----- Source material

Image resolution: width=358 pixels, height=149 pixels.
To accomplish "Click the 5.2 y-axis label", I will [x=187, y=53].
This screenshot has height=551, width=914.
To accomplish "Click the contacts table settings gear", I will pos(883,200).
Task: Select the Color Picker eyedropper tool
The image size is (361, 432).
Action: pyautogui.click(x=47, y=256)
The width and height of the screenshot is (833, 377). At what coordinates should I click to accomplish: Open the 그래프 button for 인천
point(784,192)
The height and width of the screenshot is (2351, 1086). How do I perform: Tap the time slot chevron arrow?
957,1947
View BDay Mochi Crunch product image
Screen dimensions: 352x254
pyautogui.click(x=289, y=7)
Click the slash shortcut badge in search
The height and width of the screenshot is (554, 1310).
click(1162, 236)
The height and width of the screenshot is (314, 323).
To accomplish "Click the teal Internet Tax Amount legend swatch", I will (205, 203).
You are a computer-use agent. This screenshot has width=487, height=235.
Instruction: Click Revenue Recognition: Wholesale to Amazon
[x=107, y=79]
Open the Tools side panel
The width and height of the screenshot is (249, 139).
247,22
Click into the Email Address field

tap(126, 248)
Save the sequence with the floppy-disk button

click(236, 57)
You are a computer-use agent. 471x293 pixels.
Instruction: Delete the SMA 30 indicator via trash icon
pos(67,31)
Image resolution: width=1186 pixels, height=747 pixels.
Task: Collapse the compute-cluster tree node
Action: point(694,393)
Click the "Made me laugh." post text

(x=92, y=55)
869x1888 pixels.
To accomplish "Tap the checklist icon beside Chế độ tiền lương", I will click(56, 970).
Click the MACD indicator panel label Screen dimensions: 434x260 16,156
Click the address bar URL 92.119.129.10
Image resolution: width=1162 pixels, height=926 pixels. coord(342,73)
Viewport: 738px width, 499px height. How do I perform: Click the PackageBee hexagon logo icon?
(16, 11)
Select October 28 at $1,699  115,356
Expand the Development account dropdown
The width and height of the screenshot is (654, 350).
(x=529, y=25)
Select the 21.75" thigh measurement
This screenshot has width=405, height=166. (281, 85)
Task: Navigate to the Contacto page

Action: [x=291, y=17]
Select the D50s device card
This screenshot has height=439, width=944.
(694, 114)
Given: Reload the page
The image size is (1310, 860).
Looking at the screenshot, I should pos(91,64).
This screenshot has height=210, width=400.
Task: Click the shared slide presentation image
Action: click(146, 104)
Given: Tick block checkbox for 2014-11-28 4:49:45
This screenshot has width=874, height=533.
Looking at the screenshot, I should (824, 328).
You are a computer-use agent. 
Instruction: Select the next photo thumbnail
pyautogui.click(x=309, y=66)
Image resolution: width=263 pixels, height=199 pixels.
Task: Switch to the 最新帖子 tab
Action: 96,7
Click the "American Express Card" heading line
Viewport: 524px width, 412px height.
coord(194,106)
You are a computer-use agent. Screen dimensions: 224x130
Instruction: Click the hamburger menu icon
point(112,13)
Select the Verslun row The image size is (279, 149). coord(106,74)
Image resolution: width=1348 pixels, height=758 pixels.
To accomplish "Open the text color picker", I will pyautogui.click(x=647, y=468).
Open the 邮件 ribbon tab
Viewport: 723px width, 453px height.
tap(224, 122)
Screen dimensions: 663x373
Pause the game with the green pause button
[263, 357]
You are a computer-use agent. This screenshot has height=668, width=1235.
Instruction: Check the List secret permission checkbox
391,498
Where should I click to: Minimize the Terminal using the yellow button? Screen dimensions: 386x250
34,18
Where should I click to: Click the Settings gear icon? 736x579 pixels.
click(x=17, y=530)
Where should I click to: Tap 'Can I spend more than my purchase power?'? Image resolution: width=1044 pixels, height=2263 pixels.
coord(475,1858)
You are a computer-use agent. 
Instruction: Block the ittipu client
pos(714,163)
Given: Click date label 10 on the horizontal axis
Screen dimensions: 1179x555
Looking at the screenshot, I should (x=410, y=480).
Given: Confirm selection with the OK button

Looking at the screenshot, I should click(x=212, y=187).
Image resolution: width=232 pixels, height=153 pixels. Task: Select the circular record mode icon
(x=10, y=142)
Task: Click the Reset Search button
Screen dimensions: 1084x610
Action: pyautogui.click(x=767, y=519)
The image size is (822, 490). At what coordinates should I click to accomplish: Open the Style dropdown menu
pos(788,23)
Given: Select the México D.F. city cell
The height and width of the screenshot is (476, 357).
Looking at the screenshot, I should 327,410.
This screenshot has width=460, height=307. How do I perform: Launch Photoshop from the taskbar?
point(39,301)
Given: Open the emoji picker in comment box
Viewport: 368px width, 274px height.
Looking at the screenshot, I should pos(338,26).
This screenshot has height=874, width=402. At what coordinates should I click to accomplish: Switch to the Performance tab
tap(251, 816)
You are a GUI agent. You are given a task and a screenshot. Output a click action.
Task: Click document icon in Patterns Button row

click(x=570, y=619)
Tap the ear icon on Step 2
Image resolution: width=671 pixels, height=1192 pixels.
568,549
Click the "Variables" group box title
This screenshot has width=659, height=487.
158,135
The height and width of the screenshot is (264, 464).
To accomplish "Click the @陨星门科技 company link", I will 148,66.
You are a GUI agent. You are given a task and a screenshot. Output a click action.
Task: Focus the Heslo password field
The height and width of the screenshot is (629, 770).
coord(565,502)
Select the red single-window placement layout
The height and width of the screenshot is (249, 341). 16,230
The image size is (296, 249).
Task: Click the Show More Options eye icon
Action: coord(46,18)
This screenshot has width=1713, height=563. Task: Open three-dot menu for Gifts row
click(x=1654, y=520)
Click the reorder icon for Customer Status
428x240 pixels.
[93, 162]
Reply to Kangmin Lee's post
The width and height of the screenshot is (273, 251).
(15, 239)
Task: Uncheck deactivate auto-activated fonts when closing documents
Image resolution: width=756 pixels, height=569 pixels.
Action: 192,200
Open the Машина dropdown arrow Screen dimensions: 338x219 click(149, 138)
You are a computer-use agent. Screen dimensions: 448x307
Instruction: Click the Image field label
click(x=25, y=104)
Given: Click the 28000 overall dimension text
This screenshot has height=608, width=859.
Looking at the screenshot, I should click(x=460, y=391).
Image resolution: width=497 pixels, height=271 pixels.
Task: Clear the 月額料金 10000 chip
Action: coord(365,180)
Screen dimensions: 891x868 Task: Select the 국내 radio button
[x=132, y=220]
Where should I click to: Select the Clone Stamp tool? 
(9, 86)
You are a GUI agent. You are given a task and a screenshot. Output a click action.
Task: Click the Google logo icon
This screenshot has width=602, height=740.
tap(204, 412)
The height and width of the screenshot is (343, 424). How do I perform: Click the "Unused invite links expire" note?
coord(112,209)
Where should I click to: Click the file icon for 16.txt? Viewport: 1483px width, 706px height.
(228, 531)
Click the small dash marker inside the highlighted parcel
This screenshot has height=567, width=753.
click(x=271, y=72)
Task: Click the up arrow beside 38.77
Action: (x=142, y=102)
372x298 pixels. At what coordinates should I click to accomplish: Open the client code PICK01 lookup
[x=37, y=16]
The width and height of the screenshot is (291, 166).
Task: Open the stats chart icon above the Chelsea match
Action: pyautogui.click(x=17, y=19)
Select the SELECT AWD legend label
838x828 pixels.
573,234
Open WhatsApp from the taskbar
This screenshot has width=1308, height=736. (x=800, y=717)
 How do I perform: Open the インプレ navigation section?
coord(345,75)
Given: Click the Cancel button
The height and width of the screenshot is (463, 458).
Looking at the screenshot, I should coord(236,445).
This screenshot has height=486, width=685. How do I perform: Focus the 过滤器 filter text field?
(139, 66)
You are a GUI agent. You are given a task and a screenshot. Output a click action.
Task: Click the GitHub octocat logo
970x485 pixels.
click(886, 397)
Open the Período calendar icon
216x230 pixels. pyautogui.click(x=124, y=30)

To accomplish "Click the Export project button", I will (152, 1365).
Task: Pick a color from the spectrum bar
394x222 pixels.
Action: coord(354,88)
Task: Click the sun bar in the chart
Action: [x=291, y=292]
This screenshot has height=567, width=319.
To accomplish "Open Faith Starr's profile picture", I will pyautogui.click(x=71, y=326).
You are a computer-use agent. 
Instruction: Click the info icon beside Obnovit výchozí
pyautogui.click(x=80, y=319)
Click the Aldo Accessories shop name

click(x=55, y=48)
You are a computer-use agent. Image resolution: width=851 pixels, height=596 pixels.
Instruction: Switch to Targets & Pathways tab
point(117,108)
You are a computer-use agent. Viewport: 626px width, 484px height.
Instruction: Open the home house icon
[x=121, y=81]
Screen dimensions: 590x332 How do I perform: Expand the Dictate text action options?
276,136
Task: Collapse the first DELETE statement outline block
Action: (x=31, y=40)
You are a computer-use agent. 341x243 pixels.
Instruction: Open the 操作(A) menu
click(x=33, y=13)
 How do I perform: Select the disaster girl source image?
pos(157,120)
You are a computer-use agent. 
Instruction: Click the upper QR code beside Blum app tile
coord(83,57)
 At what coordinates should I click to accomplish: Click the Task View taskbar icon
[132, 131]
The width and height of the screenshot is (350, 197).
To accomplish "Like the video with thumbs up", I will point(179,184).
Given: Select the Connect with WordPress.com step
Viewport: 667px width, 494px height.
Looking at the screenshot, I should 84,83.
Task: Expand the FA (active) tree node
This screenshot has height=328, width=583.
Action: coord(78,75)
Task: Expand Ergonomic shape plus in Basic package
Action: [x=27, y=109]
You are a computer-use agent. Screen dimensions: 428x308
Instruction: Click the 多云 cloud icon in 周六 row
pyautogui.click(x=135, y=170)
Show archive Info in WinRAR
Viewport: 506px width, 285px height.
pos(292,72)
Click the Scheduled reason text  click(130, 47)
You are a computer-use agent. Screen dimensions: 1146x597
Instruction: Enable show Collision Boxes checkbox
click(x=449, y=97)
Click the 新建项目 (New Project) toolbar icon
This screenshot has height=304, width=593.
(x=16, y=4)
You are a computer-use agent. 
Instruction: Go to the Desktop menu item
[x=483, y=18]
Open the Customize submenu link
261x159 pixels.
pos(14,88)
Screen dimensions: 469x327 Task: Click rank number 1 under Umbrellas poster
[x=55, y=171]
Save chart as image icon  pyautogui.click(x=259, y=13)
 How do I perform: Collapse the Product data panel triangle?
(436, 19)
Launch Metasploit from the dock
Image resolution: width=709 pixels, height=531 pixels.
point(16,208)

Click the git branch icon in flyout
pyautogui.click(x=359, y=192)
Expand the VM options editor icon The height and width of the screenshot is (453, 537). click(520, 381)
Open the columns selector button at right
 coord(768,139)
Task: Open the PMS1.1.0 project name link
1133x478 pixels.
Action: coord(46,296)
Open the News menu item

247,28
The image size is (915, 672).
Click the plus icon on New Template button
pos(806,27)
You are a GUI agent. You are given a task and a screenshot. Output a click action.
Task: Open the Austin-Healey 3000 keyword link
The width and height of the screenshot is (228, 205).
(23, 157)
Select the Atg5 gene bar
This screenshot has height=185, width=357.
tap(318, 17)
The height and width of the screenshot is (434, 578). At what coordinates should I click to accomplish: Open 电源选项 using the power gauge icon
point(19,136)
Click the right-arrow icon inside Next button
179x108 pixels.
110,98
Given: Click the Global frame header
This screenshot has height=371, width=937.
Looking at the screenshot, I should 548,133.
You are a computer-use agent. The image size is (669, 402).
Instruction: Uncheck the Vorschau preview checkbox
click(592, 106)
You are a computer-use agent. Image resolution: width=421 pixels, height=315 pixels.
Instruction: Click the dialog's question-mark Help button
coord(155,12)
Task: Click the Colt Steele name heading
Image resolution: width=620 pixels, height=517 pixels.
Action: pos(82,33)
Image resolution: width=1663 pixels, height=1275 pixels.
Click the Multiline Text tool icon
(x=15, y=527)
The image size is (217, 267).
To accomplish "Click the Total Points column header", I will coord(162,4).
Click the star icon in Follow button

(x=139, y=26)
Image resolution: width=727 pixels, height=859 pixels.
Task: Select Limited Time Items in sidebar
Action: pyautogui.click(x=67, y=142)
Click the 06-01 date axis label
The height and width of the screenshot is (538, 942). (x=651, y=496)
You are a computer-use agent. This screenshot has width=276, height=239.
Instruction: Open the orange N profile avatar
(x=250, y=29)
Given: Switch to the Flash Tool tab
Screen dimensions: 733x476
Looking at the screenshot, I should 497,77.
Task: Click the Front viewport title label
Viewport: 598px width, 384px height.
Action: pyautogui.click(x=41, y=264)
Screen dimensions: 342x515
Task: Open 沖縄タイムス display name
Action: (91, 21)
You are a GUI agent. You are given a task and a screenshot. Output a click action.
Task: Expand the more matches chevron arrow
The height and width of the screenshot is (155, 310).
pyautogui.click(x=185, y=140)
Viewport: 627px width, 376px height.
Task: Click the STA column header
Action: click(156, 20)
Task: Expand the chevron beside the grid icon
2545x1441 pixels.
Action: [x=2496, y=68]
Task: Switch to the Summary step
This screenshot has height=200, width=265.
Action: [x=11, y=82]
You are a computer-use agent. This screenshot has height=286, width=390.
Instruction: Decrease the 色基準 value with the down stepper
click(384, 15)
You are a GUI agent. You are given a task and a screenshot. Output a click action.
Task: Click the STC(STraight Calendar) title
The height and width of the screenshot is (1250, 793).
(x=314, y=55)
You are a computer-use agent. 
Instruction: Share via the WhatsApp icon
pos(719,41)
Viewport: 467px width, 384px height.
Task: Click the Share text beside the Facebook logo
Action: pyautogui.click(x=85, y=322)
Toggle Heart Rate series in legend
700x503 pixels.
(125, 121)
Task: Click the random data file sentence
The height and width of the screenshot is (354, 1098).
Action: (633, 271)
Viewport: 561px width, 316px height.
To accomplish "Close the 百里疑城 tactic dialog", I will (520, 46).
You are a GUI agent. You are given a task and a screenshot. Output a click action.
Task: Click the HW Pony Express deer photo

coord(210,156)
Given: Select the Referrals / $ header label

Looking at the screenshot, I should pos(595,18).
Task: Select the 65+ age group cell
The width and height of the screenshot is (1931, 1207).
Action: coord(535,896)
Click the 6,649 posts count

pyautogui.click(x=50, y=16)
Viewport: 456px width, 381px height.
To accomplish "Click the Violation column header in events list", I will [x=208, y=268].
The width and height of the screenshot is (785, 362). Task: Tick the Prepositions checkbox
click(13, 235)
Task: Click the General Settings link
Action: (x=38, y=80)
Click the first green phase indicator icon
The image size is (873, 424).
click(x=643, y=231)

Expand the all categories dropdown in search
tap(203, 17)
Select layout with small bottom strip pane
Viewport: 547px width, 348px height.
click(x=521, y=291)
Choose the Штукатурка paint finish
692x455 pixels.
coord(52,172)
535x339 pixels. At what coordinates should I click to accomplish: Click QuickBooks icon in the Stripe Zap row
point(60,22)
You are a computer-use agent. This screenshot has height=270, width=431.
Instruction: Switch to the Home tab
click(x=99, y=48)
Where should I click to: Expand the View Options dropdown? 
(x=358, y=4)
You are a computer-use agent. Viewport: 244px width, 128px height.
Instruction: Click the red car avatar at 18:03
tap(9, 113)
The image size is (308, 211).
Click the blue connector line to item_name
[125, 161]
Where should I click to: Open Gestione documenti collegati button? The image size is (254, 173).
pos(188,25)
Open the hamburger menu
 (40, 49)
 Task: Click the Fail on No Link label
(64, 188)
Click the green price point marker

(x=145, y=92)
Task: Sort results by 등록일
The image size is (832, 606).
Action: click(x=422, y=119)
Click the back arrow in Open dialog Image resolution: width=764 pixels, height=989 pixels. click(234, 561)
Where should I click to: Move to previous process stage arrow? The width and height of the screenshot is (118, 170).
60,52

----------

=== Try it ===
Copy out the lines above exactly, beginning at the one that contains "This screenshot has width=874, height=533." and ending at the one that contains "Select the Verslun".

=== Response ===
This screenshot has width=874, height=533.
Looking at the screenshot, I should (824, 328).
You are a computer-use agent. 
Instruction: Select the next photo thumbnail
pyautogui.click(x=309, y=66)
Image resolution: width=263 pixels, height=199 pixels.
Task: Switch to the 最新帖子 tab
Action: 96,7
Click the "American Express Card" heading line
Viewport: 524px width, 412px height.
coord(194,106)
You are a computer-use agent. Screen dimensions: 224x130
Instruction: Click the hamburger menu icon
point(112,13)
Select the Verslun row The image size is (279, 149). coord(106,74)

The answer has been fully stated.